— BEGIN Document extract —

1. Introduction
Artificial intelligence (AI) is widely acknowledged as a pivotal technology for future 6G, with the potential to significantly impact the performance of wireless communication systems. This will further leverage the performance capabilities of communication systems to meet the requirements of future 6G applications, encompassing high reliability, high speed, low latency, and extensive connectivity.
As a promising solution for combining AI with communication systems, the Deep Joint Transmitter-Receiver Optimized Communication System (Deep JTROCS) reshapes the structure of wireless communication systems at the physical layer. In Deep JTROCS, some or all of the digital signal processing functional modules in the transmitter and receiver, such as source coding, channel coding, modulation, source decoding, channel decoding and demodulation, etc., are integrated into a channel-spanning autoencoder consisting of deep neural networks, as shown in
Figure 1, where the neural networks in the transmitter and the receiver are referred to as the encoder and decoder, respectively. During training, the encoder and decoder located at the two ends of the system’s working channel collaborate with each other to sense the channel and jointly adjust their parameters based on the channel state so that the communication system achieves better performance on its operating channel.
Deep JTROCS flexibly adapts to different communication scenarios and gains performance improvements, such as semantic communication [
1], orthogonal frequency division multiplexing (OFDM) [
2], multiple input multiple output (MIMO) [
3,
4,
5], non-orthogonal multiple access (NOMA) [
6], constellation shaping [
7] and fiber optic communication systems [
8].
However, how to train Deep JTROCS is a difficult problem. The channel and some hardware device components, such as the antenna and the RF front-end, are non-differentiable, which block the back-propagation of the training gradients from the decoder to the encoder. Consequently, the encoder cannot be updated during training due to the unavailability of the gradients.

— END Document extract —
— BEGIN Data —

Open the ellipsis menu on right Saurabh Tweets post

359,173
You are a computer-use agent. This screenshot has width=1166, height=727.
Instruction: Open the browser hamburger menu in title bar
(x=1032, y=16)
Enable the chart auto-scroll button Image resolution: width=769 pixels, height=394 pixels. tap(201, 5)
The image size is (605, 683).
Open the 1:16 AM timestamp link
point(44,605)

— END Data —
— BEGIN Data —

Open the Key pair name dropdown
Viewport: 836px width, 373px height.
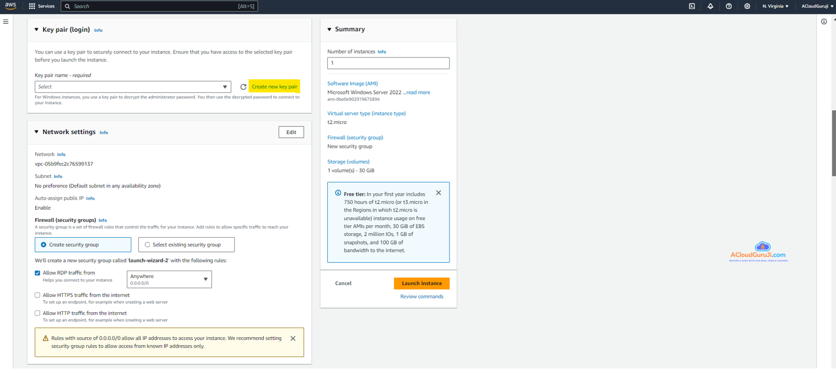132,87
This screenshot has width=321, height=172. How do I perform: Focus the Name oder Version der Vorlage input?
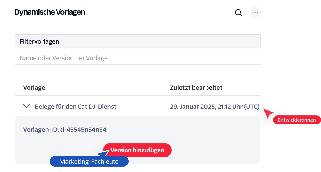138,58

— END Data —
— BEGIN Data —

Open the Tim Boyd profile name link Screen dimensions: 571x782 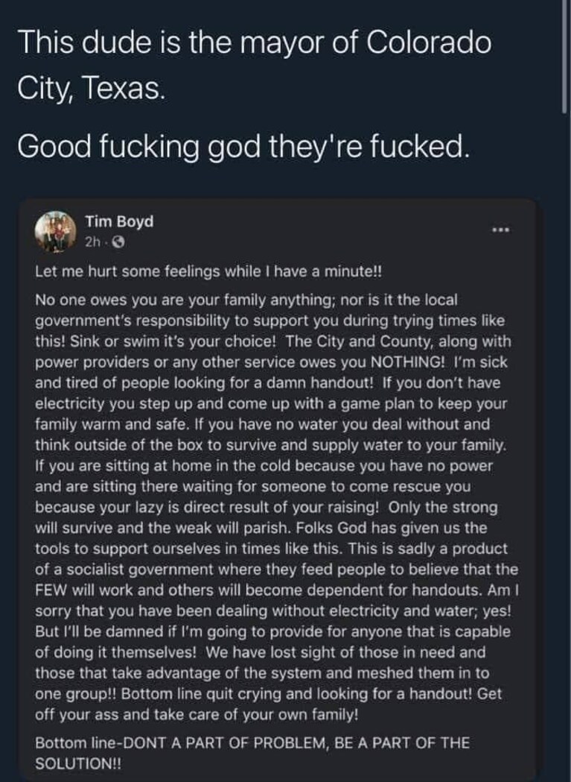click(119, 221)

— END Data —

## Task description
Edit the passage of the Deep JTROCS introduction from "1. Introduction" up to and including "and extensive connectivity.", substituting "crucial" for "pivotal". Use only the text to complete this work.

## Reply to the exercise
1. Introduction
Artificial intelligence (AI) is widely acknowledged as a crucial technology for future 6G, with the potential to significantly impact the performance of wireless communication systems. This will further leverage the performance capabilities of communication systems to meet the requirements of future 6G applications, encompassing high reliability, high speed, low latency, and extensive connectivity.